• _PROBLEM_: Return exactly the lines of the records below, starting at the line that contains "1024x665 pixels. At" and ending at the line that contains "1300x731 pixels. Task: Choose", with both of those lines kept.

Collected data
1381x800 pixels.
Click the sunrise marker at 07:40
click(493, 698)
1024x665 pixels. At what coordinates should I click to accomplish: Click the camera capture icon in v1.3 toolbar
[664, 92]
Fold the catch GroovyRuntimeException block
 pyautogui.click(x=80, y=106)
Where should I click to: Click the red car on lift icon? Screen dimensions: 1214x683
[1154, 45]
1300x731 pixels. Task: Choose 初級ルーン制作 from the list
---
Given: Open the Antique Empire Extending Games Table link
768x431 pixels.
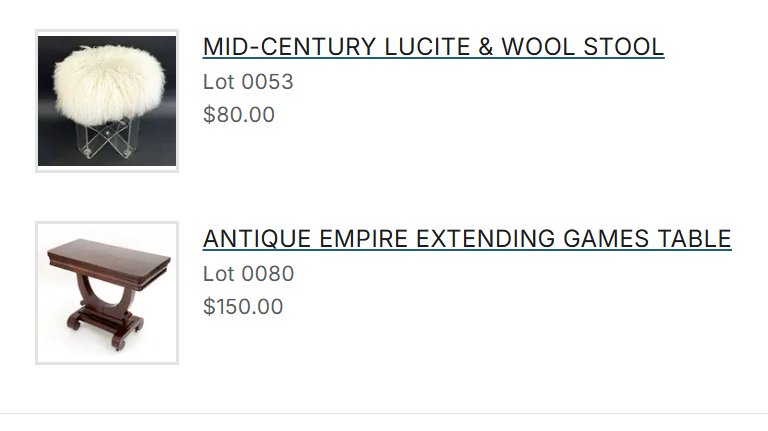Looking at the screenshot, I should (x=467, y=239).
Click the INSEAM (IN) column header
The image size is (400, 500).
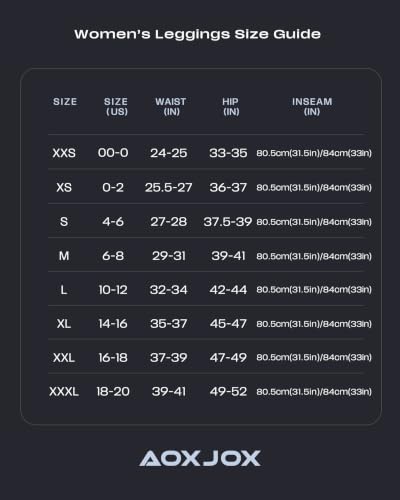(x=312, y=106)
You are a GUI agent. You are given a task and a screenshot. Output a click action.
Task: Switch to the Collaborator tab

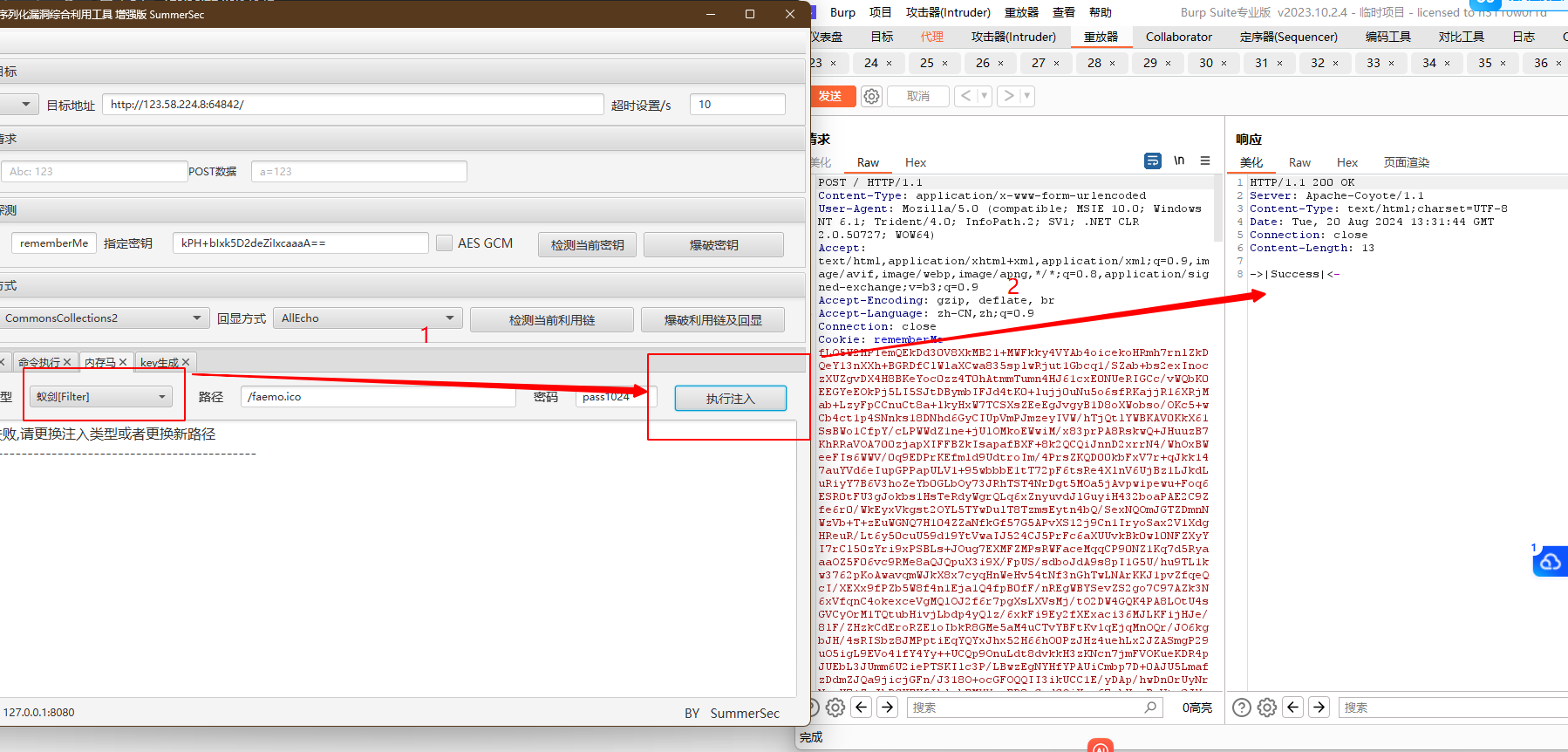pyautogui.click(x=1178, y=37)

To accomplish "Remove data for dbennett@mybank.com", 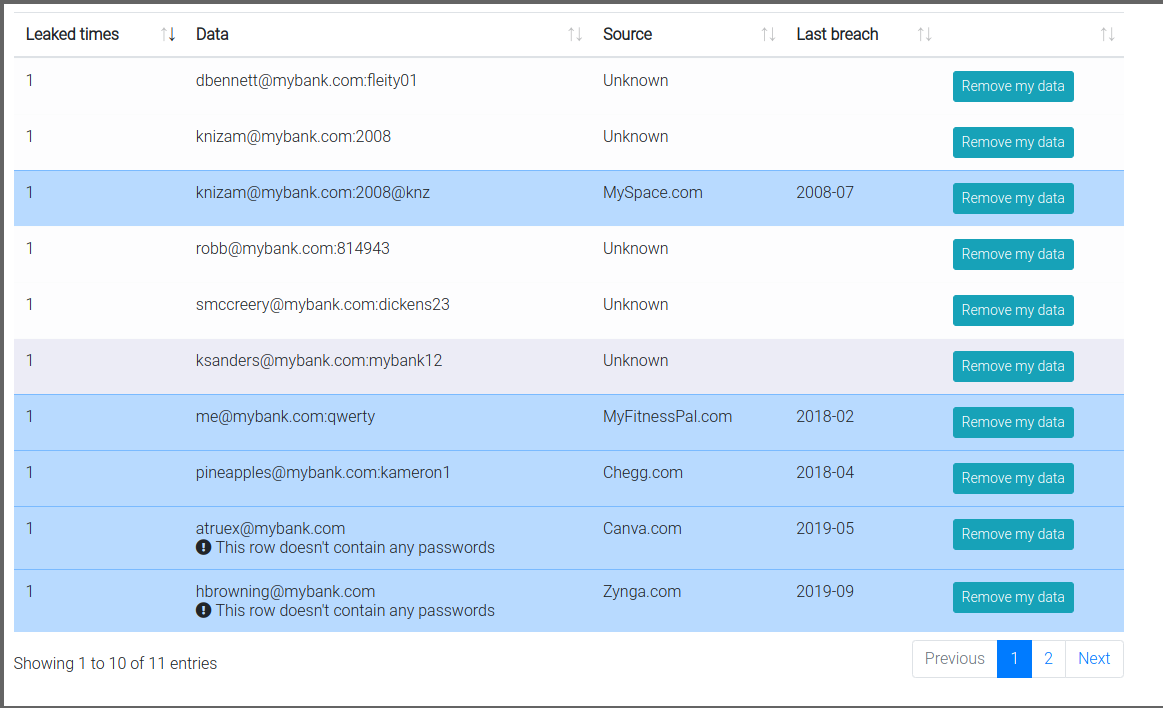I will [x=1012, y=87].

• _RESPONSE AREA_:
1024x665 pixels. At what coordinates should I click to accomplish: Click the camera capture icon in v1.3 toolbar
[664, 92]
Fold the catch GroovyRuntimeException block
 pyautogui.click(x=80, y=106)
Where should I click to: Click the red car on lift icon? Screen dimensions: 1214x683
[1154, 45]
1300x731 pixels. Task: Choose 初級ルーン制作 from the list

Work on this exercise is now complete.